**Aim of the task**
Print the rows below verbatim, from the first row through the line that contains "(x=481, y=595)", including both of these lines.

**Source records**
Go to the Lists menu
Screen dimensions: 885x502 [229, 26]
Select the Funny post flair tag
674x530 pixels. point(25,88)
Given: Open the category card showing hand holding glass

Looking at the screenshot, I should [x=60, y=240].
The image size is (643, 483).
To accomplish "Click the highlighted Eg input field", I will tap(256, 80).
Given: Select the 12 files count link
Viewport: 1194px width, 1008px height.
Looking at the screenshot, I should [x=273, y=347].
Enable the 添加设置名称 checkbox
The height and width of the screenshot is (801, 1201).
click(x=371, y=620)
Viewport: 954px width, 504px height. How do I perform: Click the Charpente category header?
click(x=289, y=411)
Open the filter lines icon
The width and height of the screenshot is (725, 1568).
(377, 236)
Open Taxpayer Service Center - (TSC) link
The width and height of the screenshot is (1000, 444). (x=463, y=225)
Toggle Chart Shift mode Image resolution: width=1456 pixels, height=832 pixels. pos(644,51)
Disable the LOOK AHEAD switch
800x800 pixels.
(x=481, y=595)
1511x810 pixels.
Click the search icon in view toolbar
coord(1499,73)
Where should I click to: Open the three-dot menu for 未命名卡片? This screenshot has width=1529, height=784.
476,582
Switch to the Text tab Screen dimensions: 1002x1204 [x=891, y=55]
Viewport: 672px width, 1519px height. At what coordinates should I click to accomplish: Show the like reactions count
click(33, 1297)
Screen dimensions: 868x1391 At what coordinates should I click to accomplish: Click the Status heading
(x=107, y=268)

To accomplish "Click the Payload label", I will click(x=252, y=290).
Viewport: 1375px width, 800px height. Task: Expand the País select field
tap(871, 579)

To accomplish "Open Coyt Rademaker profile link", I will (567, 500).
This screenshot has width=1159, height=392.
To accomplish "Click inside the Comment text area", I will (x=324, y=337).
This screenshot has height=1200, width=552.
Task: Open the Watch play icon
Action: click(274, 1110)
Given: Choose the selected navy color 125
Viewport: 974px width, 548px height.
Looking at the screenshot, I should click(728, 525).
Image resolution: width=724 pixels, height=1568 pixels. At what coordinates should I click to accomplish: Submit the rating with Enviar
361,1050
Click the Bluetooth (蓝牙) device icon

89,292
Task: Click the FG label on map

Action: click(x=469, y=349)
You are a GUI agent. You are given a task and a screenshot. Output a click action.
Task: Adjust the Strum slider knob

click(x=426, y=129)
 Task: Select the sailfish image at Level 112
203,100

**Task output**
Go to the Lists menu
Screen dimensions: 885x502 [229, 26]
Select the Funny post flair tag
674x530 pixels. point(25,88)
Given: Open the category card showing hand holding glass

Looking at the screenshot, I should [x=60, y=240].
The image size is (643, 483).
To accomplish "Click the highlighted Eg input field", I will tap(256, 80).
Given: Select the 12 files count link
Viewport: 1194px width, 1008px height.
Looking at the screenshot, I should [x=273, y=347].
Enable the 添加设置名称 checkbox
The height and width of the screenshot is (801, 1201).
click(x=371, y=620)
Viewport: 954px width, 504px height. How do I perform: Click the Charpente category header?
click(x=289, y=411)
Open the filter lines icon
The width and height of the screenshot is (725, 1568).
(377, 236)
Open Taxpayer Service Center - (TSC) link
The width and height of the screenshot is (1000, 444). (x=463, y=225)
Toggle Chart Shift mode Image resolution: width=1456 pixels, height=832 pixels. pos(644,51)
Disable the LOOK AHEAD switch
800x800 pixels.
(x=481, y=595)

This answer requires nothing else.